Jesus: ‘I tell you this: every thoughtless word you speak you will have to account for on the day of judgement. For out of your own mouth you will be acquitted; out of your own mouth you will be condemned.’ (Matthew 12.36-37 REB)

In this chapter the Pharisees spoke ‘thoughtless words’ when they condemned Jesus as an agent of Beelzebul. They couldn’t deny his miraculous healings, but they could not be seen as recognizing that God was at work in Jesus. All they could do was attribute his healings to the power of the devil.

I have probably done similar things. I’ve seen good things being done by people I disagree with, and spent all my time questioning their motives and their methods rather than celebrating the good that was being done and the lives that were being touched.

Lord Jesus, help me not to speak thoughtless words of condemnation and judgement. You have reminded us that words are important. They can kill and they can heal. They can bring joy or despair. Help us today to think carefully about the words we speak, so that we are a blessing to the people around us.

(Today’s One Year Bible passages are Genesis 37:1 – 38:30, Matthew 12:22-45, Psalm 16:1-11, and Proverbs 3:27-32)

The Gentleness of Jesus

‘Here is my servant, whom I have chosen,
my beloved, in whom I take delight;
I will put my Spirit upon him,
and he will proclaim justice among the nations.
He will not strive, he will not shout,
nor will his voice be heard in the streets.
He will not snap off a broken reed,
nor snuff out a smouldering wick,
until he leads justice on to victory.
In him the nations shall put their hope.’ (Matthew 12.18-21 REB)

Here Matthew is quoting from Isaiah 42 and applying the prophecy to Jesus. He is God’s chosen servant, anointed by God’s Spirit to spread God’s justice.

But Jesus’ justice is not harsh.
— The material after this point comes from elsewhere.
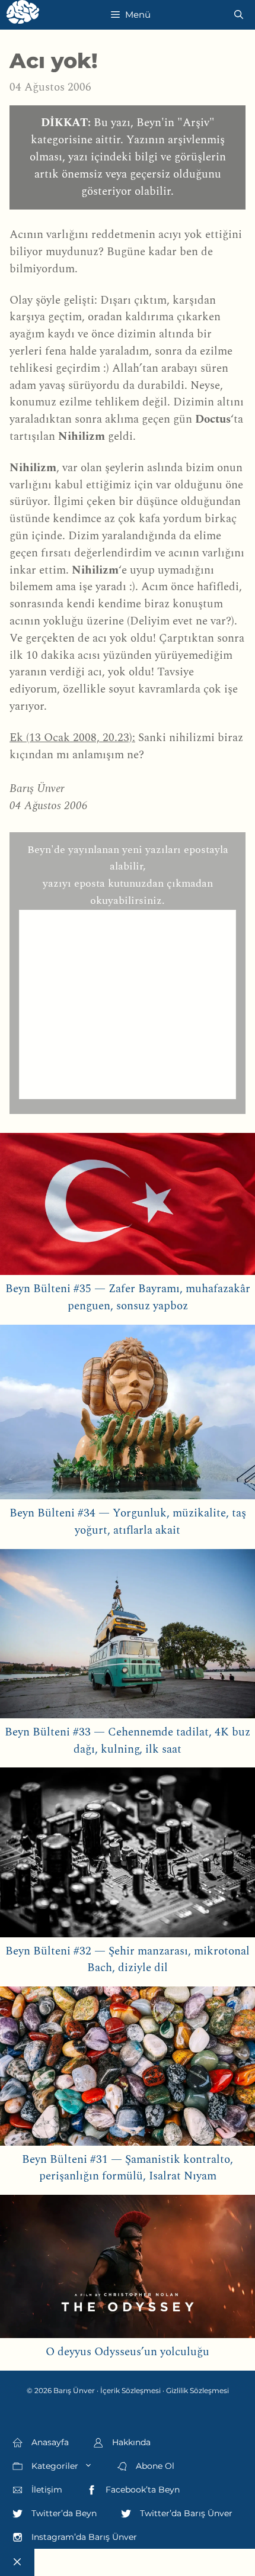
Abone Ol (153, 2466)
He does not ‘snap off a broken reed, nor snuff out a smouldering wick’. He is aware that some of us have been bruised in the struggles of life, and some of us are having difficulty keeping the flame of our faith alive. He knows all about us, and he is gentle with us.

Lord Jesus, you know all our hurts and struggles, and the weakness of our faith. Thank you for your patience and love. Help us find in you the healing and strength we need. Amen.
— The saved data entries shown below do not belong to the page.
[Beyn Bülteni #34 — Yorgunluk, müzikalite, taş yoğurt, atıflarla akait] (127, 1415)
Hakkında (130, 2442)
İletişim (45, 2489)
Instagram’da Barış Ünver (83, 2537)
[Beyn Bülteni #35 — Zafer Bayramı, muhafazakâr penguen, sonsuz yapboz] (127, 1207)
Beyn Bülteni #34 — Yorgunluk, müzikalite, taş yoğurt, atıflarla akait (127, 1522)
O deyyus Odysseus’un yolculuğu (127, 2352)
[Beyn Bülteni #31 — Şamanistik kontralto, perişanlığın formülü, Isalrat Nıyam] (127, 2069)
(Today’s One Year Bible readings are Genesis 35:1-36:43, Matthew 12:1-21, Psalm 15:1-5, and Proverbs 3:21-26).

Revealing them to the simple.

‘At that time Jesus spoke these words: “I thank you, Father, Lord of heaven and earth, for hiding these things from the learned and wise, and revealing them to the simple. Yes, Father, such was your choice.”‘ (Matthew 11.25-26 REB)

I have a great respect for learning and scholarship. I’ve been greatly helped by the writings of scholars who’ve studied the ancient scriptures in their original languages and cultural and historical backgrounds. I love reading books by people who have really thought their way through issues.

But great learning doesn’t necessarily equal great love, and Jesus leads us in the way of love. The key word here is ‘revealing’. The mysteries of life in the kingdom are not learned by intellect alone; they are revealed by God. And no outsider knows a father like one of his own children. God chooses to reveal himself to us through the Son, Jesus. And Jesus chooses to reveal God to us primarily by teaching us a life of love.

Thank you, God, for wise scholarship, but thank you even more for revealing yourself to the humble as we come to Jesus and learn from him the way of love.

(Today’s One Year Bible passages are Genesis 32.13 – 34.31, Matthew 11.7-30, Psalm 14.1-7, and Proverbs 3.19-20)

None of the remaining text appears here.